Chifra (or Sifra) is a woreda in Afar Region, Ethiopia. Part of the Awsi Rasu (Administrative Zone 1), Chifra is located In 40.016562, 11.603945 Altitude and longitude coordinations, near the base of the eastern escarpment of the Ethiopian Highlands and bordered on the south by Mille, on the west by the Amhara Region, on the north by the Administrative Zone 4, and on the east by Dubti; the Logiya River defines part of the boundary with Zone 4.

== Overview ==
The average elevation in this woreda is 825 meters (2707 feet) above sea level;
the highest peak is Mount Groppo (900 meters or 2953 feet). Rivers include the Mille. There are two roads in Chifra, connecting its administrative center to other towns. One runs from Chifra to Mille, which is 105 kilometers in length; it was constructed in two segments between February 1999 and February 2001 by SUR Construction. The other goes south to Garsa Gita where it joins the all-weather road to Bati. As of 2008, about 22.33% of the total population of Chifra has access to drinking water.

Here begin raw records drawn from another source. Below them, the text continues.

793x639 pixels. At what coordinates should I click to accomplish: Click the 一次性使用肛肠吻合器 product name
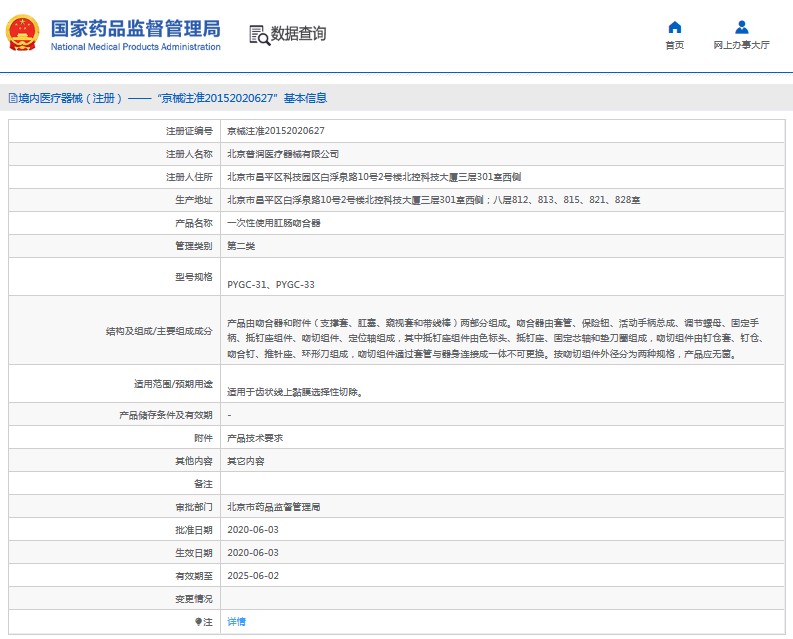coord(274,223)
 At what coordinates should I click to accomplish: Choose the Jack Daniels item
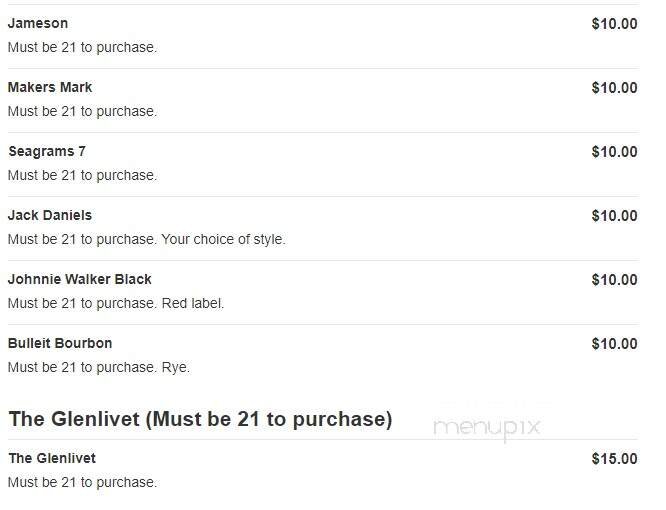coord(50,215)
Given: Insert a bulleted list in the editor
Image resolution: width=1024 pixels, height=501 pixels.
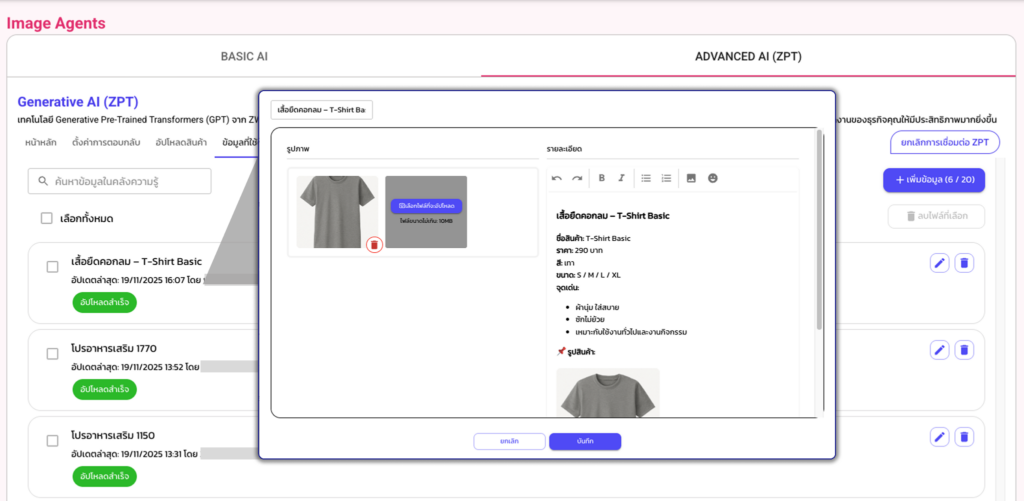Looking at the screenshot, I should click(646, 178).
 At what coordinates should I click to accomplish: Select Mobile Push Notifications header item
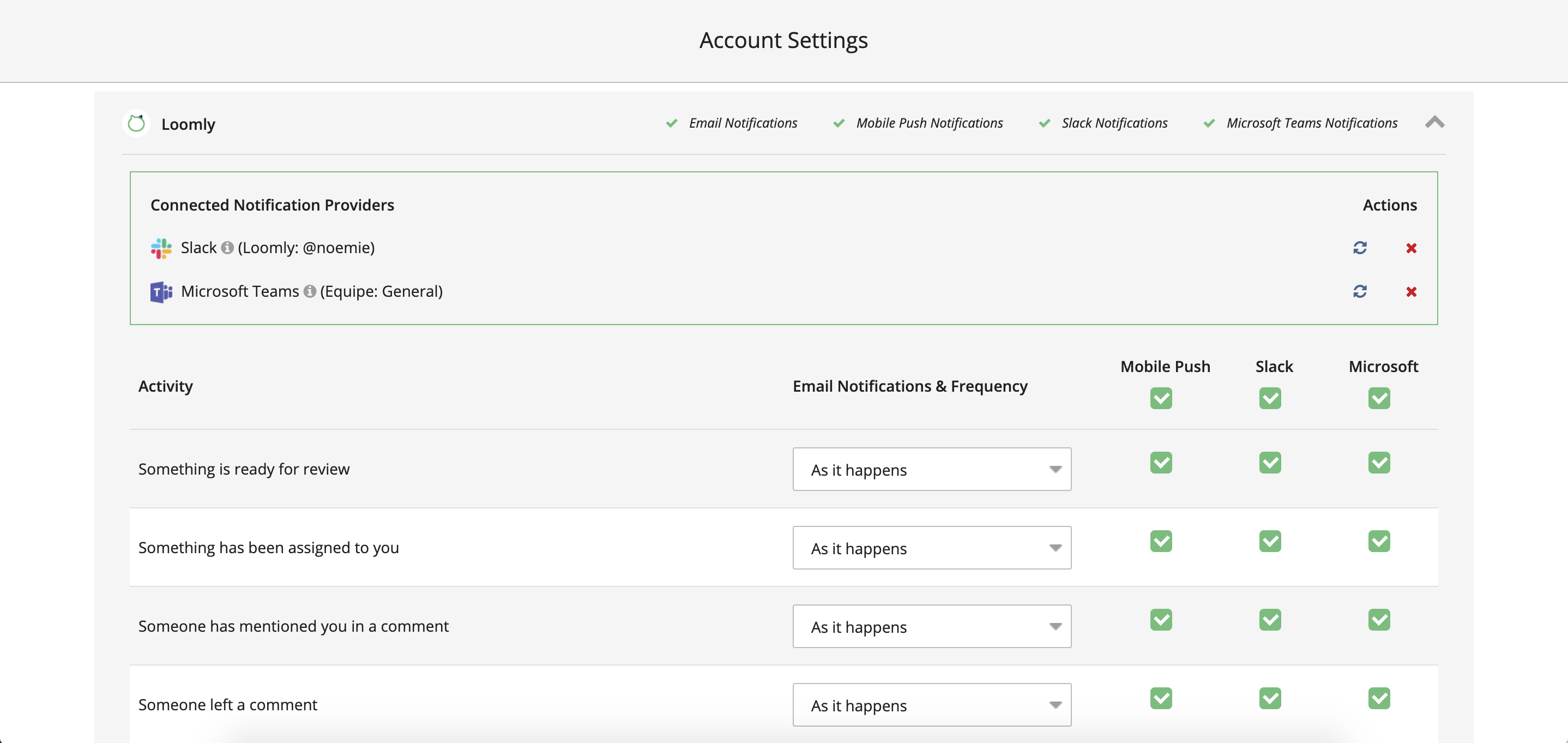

Education in this woreda is in three forms: formal, non-formal, and Koranic. Formal education goes to Grade 8 and non-formal education is implemented in 4 kebeles by the Afar Pastoralist Development Association. The non-formal education is in the Afar language and includes mathematics; a total of 843 students have achieved literacy. As of 2004, there were 223 people (30 women, 31 men, and the rest children) in non-formal education taught by 6 teachers. Details about the local Koranic education is not available, but at one village children had been learning Koranic verses there for 117 years.

== Demographics ==
Based on the 2007 Census conducted by the Central Statistical Agency of Ethiopia (CSA), this woreda has a total population of 91,080, of whom 50,861 are men and 40,219 women; with an area of 1,519.32 square kilometers (586.61 square miles), Chifra has a population density of 59.95 people per square kilometer (155.26 people per square mile). While 9,132 or 10.03% are urban inhabitants, a further 38,234 or 41.98% are pastoralists. A total of 14,518 households were counted in this woreda, which results in an average of 6.3 persons to a household, and 14,937 housing units. 98.88% of the population said they were Muslim, and 1.09% were Orthodox Christians.